As medidas tomadas pela Eletropaulo para o que até então havia sido um dos maiores blecautes dos últimos anos na cidade não foram muito diferentes daquelas adotadas agora. A equipe de técnicos nas ruas passou de 600 para 1 500 e o número de atendentes no call center aumentou 15%. O problema é que, de lá para cá, quase nada foi feito para evitar que o estrago se repetisse.

O plano de investimentos da empresa, que previa a instalação de 1.000 religadores automáticos no primeiro semestre deste ano, algo que permitiria o restabelecimento do serviço de forma remota, permaneceu intacto — muito embora esse número estivesse muito aquém do que seria necessário para uma cidade do porte de São Paulo.

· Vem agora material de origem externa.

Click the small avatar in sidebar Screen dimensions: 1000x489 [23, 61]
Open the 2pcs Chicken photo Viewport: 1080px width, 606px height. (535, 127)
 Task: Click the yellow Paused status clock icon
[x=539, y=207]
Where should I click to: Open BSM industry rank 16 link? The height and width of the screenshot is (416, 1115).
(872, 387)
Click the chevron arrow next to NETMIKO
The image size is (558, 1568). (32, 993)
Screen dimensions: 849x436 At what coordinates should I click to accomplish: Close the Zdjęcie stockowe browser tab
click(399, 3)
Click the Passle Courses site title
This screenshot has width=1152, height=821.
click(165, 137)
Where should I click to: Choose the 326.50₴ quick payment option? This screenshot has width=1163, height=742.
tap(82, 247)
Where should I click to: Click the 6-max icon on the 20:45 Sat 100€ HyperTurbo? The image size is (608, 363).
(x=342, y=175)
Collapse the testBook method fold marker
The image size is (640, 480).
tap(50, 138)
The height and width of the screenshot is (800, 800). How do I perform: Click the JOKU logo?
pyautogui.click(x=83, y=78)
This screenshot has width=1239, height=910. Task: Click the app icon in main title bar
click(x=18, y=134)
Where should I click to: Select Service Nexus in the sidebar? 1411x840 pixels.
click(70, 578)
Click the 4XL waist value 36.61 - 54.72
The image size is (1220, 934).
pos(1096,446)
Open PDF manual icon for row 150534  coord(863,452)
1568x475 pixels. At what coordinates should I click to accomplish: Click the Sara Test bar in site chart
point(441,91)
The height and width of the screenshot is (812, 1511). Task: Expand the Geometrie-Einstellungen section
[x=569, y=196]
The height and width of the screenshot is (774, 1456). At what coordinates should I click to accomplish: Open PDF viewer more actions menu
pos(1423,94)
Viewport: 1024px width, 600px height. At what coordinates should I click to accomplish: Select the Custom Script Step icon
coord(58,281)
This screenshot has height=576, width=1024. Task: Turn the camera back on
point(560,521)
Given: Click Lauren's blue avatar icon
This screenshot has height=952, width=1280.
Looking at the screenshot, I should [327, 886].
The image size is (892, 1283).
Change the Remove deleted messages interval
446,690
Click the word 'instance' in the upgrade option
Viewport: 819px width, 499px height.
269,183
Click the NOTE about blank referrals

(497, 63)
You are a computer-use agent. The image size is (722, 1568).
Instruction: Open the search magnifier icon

Segundo estimativas conservadoras, para evitar o caos do dia 7, a Eletropaulo deveria ter instalado pelo menos três vezes mais aparelhos.  "É óbvio que não há condições mínimas de atendimento rápido ao usuário nem de prevenção a problemas como tempestade e vento, que todo mundo sabe que acontecem o tempo todo", afirmou na ocasião o governador de São Paulo, Geraldo Alckmin.

Depois do apagão do início de junho — e devido ao enorme mal-estar que se seguiu entre a Eletropaulo e as autoridades do governo —, a empresa começou a rever seus investimentos. Desde então, uma equipe de 50 executivos e engenheiros tem se reunido duas vezes por semana para reavaliar a injeção dos 350 milhões de reais que a empresa ainda tem para investir neste ano (metade dos 740 milhões previstos para 2011).


Entre as medidas estudadas estão aumentar o número de funcionários responsáveis pela poda das árvores e dobrar a quantidade de religadores automáticos na rede — atualmente, existem 1 300 em operação. Eles têm até o final de julho para apresentar uma nova proposta à presidência da empresa.

"Não é uma questão de dinheiro. Nos últimos dois anos, investimos metade do lucro para a melhoria da infraestrutura", diz Soares, da Eletropaulo. "Mas vamos repensar a alocação do capital. É provável que encontremos formas mais eficazes de fazer valer o investimento."
Resolver de vez os gargalos da rede elétrica de uma cidade como São Paulo, no entanto, exigirá mais do que podas de árvores.

A solução, segundo especialistas, passa pela instalação de cabos subterrâneos de energia, que chegam a custar dez vezes mais que a fiação aérea, sustentada por postes. Estima-se que, para cobrir a maior cidade do país, sejam necessários 100 bilhões de reais.

"A discussão gira em torno de quem deve pagar essa conta, se as empresas ou o poder público," diz Eduardo Bernini, ex-presidente da AES Eletropaulo e sócio da consultoria Tiempo Giusto, especializada no setor elétrico. "Essa conversa já se arrasta há mais de uma década, sem nenhuma perspectiva de solução rápida."

Enquanto a resposta não vem, a Eletropaulo se vira como pode para tentar melhorar sua imagem perante o consumidor. Desde o dia 17 de junho, uma equipe de 100 funcionários da empresa tem percorrido ruas das cidades da região atrás de consumidores que tiveram prejuízos com o apagão — e os orienta sobre como pedir indenização.

Com isso, o número de reclamações registradas no Procon caiu para "apenas" 100 nas duas semanas seguintes. É um paliativo. Em breve, as chuvas de verão voltarão a provocar o caos em São Paulo. Se outros apagões como o de junho voltarem a acontecer, pedir desculpas pode não ser o suficiente.